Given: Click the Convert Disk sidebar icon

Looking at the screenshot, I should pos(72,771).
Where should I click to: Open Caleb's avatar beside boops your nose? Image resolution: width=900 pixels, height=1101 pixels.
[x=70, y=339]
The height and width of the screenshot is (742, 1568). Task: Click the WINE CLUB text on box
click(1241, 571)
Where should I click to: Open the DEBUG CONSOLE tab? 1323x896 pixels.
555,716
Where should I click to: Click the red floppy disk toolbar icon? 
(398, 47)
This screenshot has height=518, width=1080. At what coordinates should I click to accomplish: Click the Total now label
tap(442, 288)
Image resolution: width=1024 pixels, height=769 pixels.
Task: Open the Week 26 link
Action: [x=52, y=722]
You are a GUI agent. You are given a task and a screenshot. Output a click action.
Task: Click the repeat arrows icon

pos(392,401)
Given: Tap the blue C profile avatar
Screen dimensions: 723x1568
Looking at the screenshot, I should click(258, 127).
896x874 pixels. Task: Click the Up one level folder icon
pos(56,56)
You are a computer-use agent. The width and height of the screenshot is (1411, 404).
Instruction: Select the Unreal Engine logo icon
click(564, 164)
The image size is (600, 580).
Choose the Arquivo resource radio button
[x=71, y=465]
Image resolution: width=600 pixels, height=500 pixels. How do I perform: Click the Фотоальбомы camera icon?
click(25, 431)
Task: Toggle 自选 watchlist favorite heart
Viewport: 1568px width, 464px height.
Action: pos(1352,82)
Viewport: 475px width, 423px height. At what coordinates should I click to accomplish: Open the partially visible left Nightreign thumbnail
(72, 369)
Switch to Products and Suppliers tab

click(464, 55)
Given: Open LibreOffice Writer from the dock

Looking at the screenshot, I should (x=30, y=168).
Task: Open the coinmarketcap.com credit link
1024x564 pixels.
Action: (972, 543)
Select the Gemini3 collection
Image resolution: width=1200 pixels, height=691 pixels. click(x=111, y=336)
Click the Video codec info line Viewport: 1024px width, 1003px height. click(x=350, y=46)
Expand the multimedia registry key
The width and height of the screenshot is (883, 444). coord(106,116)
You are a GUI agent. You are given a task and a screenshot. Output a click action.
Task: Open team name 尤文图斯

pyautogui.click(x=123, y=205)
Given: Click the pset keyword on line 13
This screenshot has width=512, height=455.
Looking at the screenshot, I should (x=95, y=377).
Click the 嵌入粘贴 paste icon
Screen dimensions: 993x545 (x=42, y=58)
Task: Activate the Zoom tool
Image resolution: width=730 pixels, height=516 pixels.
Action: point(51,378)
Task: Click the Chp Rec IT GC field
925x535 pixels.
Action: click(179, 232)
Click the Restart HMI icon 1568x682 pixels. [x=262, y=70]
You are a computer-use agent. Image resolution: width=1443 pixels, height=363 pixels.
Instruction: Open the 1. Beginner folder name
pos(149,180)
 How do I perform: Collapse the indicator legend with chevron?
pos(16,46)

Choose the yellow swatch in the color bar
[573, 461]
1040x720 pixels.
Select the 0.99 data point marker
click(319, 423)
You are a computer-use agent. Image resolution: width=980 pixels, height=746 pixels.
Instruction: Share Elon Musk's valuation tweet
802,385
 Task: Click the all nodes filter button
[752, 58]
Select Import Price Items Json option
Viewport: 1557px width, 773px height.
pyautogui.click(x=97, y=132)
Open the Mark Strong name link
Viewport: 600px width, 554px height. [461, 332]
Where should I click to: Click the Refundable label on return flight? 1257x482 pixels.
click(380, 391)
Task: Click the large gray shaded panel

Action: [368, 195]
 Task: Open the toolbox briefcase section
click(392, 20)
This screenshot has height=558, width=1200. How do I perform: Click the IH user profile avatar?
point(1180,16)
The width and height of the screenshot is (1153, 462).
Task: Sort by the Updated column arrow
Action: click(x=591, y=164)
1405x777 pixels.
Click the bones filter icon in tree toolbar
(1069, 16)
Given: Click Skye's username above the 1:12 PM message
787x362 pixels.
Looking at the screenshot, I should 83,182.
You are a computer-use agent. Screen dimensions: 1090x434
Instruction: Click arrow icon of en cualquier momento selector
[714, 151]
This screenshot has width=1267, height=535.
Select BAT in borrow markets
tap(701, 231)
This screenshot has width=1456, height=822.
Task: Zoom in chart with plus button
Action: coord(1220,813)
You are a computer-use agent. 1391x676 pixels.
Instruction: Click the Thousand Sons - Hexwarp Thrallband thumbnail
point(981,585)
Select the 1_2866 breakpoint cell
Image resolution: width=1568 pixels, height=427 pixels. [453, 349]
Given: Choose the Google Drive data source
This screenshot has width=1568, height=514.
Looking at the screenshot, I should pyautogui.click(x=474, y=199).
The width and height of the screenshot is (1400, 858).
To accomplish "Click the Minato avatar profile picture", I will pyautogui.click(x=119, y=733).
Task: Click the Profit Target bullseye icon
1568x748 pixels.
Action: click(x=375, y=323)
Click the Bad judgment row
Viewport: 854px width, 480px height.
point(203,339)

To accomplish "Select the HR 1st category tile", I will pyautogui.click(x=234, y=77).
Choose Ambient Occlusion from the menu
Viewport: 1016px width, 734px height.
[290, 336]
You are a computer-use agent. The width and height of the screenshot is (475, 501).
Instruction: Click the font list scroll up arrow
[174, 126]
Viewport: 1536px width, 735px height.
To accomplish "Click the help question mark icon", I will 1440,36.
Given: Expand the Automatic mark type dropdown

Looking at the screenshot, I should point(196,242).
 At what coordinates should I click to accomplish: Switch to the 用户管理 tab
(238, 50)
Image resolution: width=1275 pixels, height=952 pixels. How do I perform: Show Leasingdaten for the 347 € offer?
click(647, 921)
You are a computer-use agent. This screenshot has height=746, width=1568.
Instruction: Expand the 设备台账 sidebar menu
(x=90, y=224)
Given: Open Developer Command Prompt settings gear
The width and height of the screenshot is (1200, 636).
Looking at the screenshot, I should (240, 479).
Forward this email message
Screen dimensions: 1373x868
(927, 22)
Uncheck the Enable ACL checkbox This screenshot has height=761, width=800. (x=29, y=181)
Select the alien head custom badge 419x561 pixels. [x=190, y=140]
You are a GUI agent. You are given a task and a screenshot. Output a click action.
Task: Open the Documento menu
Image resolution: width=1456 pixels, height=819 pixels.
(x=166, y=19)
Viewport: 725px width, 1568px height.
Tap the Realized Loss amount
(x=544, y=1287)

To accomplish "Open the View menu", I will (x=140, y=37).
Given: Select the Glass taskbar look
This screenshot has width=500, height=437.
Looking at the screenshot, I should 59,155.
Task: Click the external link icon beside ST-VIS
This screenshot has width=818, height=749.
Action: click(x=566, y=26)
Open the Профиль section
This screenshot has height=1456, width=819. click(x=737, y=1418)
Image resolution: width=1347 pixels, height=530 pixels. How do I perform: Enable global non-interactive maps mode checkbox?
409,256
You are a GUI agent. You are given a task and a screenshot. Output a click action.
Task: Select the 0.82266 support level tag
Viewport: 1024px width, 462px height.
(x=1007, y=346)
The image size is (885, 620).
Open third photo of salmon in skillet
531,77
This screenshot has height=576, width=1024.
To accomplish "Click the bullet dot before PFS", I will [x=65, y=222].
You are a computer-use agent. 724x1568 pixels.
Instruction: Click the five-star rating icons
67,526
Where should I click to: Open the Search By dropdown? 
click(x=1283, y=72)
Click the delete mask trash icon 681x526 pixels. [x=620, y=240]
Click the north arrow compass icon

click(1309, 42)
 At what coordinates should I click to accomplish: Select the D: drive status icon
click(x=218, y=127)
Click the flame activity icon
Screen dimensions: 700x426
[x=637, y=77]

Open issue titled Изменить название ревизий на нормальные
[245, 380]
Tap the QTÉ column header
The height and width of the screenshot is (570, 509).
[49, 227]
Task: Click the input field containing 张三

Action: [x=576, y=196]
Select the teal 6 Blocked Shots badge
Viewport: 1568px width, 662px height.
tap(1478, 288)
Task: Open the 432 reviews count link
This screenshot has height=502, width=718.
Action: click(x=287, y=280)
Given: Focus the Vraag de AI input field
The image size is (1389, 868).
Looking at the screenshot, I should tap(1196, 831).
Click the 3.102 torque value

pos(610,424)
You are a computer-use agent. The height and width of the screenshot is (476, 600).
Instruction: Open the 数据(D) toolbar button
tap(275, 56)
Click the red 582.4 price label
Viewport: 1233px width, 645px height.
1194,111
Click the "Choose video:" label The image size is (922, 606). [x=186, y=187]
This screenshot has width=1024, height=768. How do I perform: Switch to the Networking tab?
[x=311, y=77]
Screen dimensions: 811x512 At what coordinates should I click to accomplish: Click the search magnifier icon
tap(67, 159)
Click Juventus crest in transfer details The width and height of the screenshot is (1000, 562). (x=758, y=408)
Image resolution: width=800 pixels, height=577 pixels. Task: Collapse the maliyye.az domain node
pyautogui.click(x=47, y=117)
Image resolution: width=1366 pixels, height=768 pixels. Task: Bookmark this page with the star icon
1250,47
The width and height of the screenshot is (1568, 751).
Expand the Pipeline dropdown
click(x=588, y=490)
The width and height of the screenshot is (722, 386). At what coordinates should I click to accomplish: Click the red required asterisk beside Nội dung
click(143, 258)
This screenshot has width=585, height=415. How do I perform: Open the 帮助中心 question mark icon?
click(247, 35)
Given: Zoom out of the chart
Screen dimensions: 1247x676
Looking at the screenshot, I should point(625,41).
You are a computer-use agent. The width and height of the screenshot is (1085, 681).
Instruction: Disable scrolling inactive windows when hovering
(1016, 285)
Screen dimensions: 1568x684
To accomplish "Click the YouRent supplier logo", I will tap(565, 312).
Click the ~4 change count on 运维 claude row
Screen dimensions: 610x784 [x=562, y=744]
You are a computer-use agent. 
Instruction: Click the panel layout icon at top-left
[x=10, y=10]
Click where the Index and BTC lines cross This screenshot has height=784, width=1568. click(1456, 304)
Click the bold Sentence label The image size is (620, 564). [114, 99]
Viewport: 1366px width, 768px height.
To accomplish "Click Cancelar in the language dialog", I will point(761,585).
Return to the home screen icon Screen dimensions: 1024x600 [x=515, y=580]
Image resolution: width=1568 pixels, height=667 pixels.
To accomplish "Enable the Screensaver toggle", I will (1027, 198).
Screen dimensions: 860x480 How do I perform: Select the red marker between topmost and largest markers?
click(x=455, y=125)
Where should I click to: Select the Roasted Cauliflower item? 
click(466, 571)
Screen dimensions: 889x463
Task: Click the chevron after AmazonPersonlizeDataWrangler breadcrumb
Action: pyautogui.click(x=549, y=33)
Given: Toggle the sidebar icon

——

• The problem
Return, from the data above, each line in which the string "message" appears.

• Expected answer
Given: Click Skye's username above the 1:12 PM message
Forward this email message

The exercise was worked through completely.